Our hearts sank when we landed in Pula airport which is in the north of Croatia. Not only was it overcast like London, but at this stage it seemed to be pouring with rain. I guess the only consolation was that it was decidedly warmer.
After a bit of a kerfuffle trying to sort out payment for our hire car (a sign of things to come) we were driving along the highway at about the speed of a grandma’s pace due to the increasingly heavy rainy overhead. I was leant forward in the drivers seat trying to make out the road in front of me all the while the radio blaring out a mashup of Croatian and Italian music as it struggled to find reception. The rain teetered off, then came back, then stopped again, then came back. Wait a minute I thought we had left London?
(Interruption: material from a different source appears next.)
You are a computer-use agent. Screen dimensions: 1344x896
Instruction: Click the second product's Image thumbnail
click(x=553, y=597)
We were all tired and hungry as we had been up since 4am to catch a cheap flight over. After taking a few wrong turns as I was confused by the GPS we ended up pulling into a restaurant by the side of the road just outside of a small town. We ordered beers straight off confident that the establishment would take a card, we were then informed by the shy waitress who spoke little English that the nearest cash point was in the town about 200 metres down the road. So Roberto left in search of money to pay for our meal and after he was gone a while she inquired as to whether he drove down. Then sheepishly said she meant to say it was 2 kilometers away not 200 meters and that he will need a car. To which point I ran after Rob as we had no way of contacting him should he get lost – it also occurred to us that he didn’t know the name of the restaurant so how on earth would he be able to make his way back?
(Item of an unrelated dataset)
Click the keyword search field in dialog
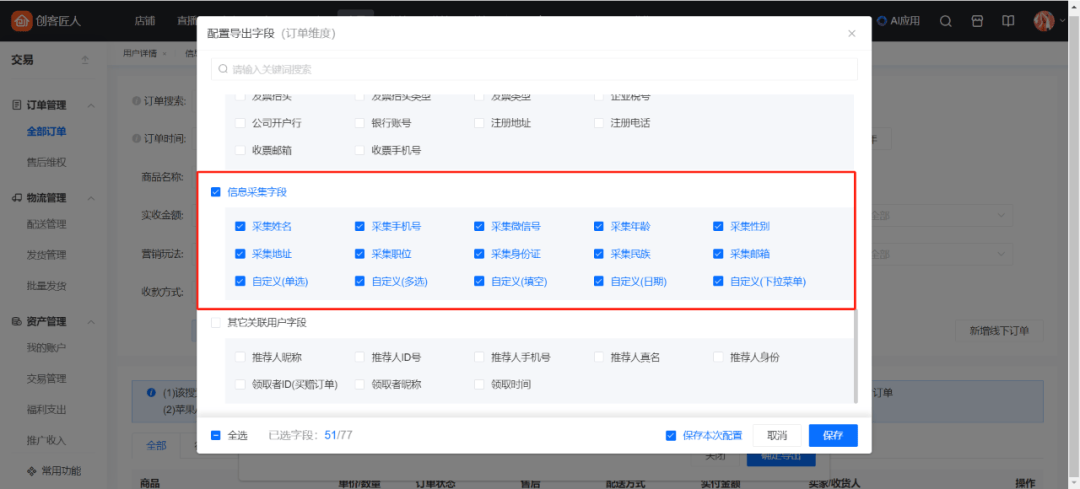Image resolution: width=1080 pixels, height=489 pixels. (x=534, y=69)
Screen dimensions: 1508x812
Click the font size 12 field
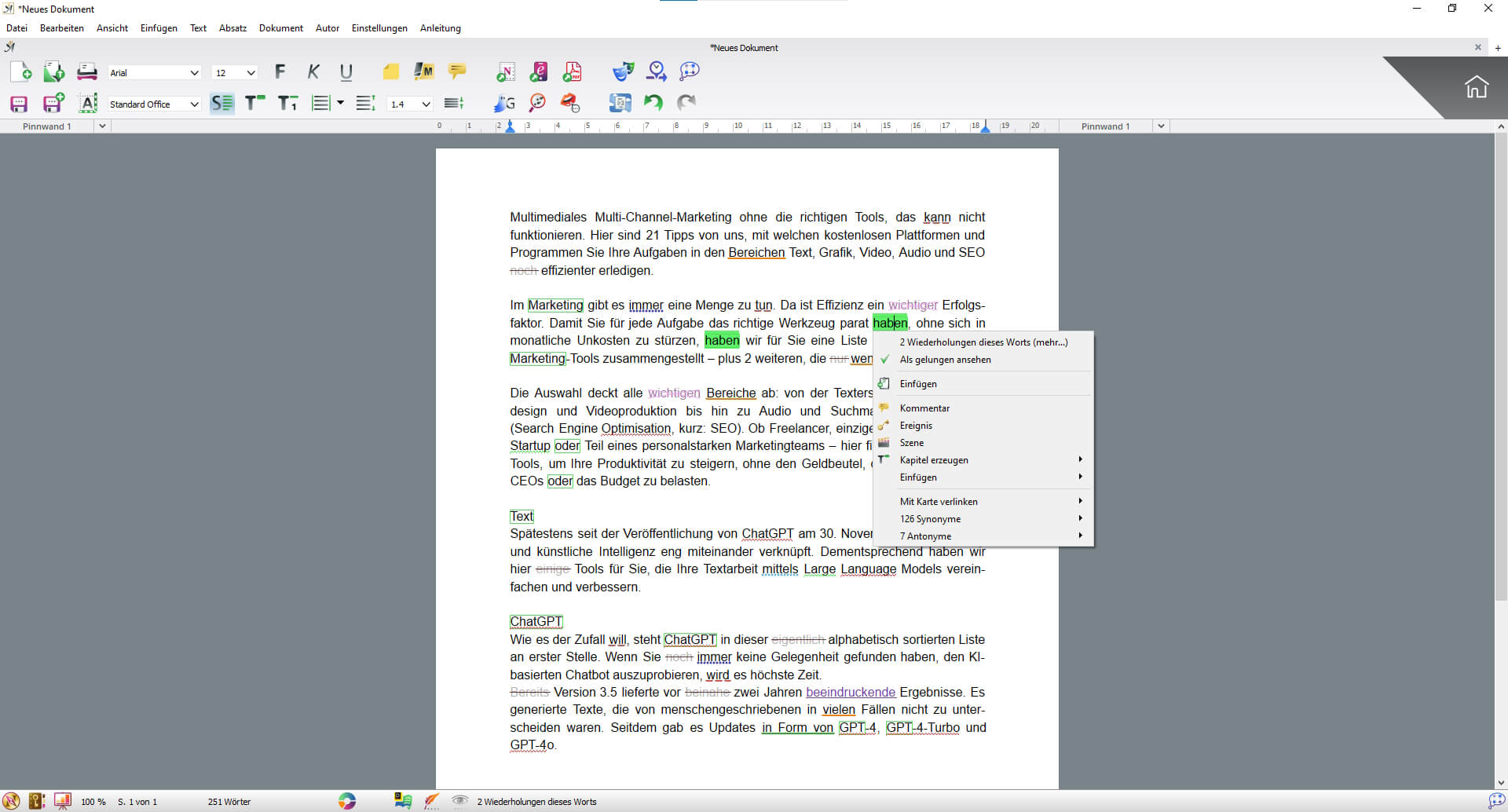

I found him straight away as he had started walking back as soon as he realized, and he and Carlos drove the car into town. The guys decided to order a 1.5 kilo burger each which was larger in diameter than my pizza, of course they didn’t finish it and the burger got wrapped up and sat in the back with me on the drive to Zadar, where there it would sit in the fridge for the two remaining days. The stench of that burger will forever remind me of Croatia now. It wasn’t a particularly unpleasant smell but the sheer amount of meat in those burgers smacked you right in the nostrils and managed to linger even after the burgers had been removed.
Luckily the sun decided to come out by the time we had finished lunch and Croatia began to show it’s true beauty. Beautiful lush forests, wildflowers (including lavender) grew everywhere on the sides of the road and were dotted with red poppy flowers. The fragrance was lovely as i hung my head out of the car window like a dog. The water on the coast sparkled in the sunlight and there were loads of beaches dotted along the drive some absolutely tiny, but with the clearest waters begging to be swam in. Unfortunately we had a deadline and so the coastline became glorious mountains and long tunnels reminiscent of Madeira.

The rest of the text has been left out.